■ Excerpt provided
CALGARY – An Amazing Race took him all around the world. An Extreme Cowboy Race now awaits Jet McCoy in Calgary.
McCoy and his brother Cord became the toast of reality television viewers this spring with their honesty, integrity, and Western courtesy during their runner-up finish on the 16th season of CBS’s The Amazing Race. Last month, they were named co-marshals of the 2010 Calgary Stampede parade, which kicks off the morning of Friday, July 9 — marking the sixth time the Stampede has saluted a working cowboy as parade marshal.
Jet McCoy’s involvement with The Greatest Outdoor Show on Earth won’t end there, however. The horse trainer and professional saddle bronc rider from Ada, Okla., will also saddle up as a guest host for the inaugural Calgary Stampede Cowboy Up Challenge, the first Extreme Cowboy Race on Canadian soil, which takes over the Pengrowth Saddledome from Saturday, July 10 through Monday, July 12.
“I’m definitely excited. Hopefully they’ll find a horse for me that can handle all the obstacles,” laughs the 30-year-old McCoy, “because I sure don’t want to do it all on foot.”

■ Input data

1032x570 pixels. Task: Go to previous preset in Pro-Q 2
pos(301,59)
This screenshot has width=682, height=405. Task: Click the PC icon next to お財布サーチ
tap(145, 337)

■ Using the information
A) In the Calgary Stampede article, retype the passage that begins with the words containing "CALGARY – An" and ends with "as parade marshal.".
B) Write what comes next in the article about Jet McCoy and the Calgary Stampede, picking up after its final sentence.

■ Task answers
A)
CALGARY – An Amazing Race took him all around the world. An Extreme Cowboy Race now awaits Jet McCoy in Calgary.
McCoy and his brother Cord became the toast of reality television viewers this spring with their honesty, integrity, and Western courtesy during their runner-up finish on the 16th season of CBS’s The Amazing Race. Last month, they were named co-marshals of the 2010 Calgary Stampede parade, which kicks off the morning of Friday, July 9 — marking the sixth time the Stampede has saluted a working cowboy as parade marshal.

B)
Extreme Cowboy Racing, sanctioned by the Extreme Cowboy Association (EXCA) of Bluff Dale, Texas, was the brainchild of Craig Cameron, known as the “cowboy’s clinician,” and originated as a TV program on Rural Free Delivery-TV (RFD-TV) in the U.S. The sport is currently surging in popularity; in 2009, its first official season of competition, EXCA staged 70 events in 22 American states, from Hawaii across to Maine, and EXCA’s first world championship, held in Topeka, Kansas, in mid-December, drew competitors from coast to coast. More than 100 events are on the docket this season.
Calgary Stampede officials were keen to catch the wave, adding the Cowboy Up Challenge to the Stampede’s slate of Western equine events for 2010.
A timed and judged event, Extreme Cowboy Racing demands both horsemanship and speed, and challenges both horse and rider with an obstacle course that may include such challenges as moguls, bridges, log crossings, tunnels, cowboy curtains, roll backs, and water crossings, among others.
Jet McCoy won’t be a full-fledged competitor in the Cowboy Up Challenge, but he will be working with Cameron at the start of each performance, giving Saddledome spectators an “extreme” tutorial. Both McCoy, on horseback, and Cameron will be equipped with microphones as Cameron talks McCoy through some of the obstacles involved in the race. A two-time International Professional Rodeo Association (IPRA) champion and trainer of reining horses, McCoy hasn’t yet tried his hand at Extreme Cowboy Racing — but like millions of Americans, he finds it intriguing.
“It’s something everybody can get involved in, regardless of their experience level,” says McCoy. “That’s one of Extreme Cowboy Racing’s biggest draws — it’s so accessible.”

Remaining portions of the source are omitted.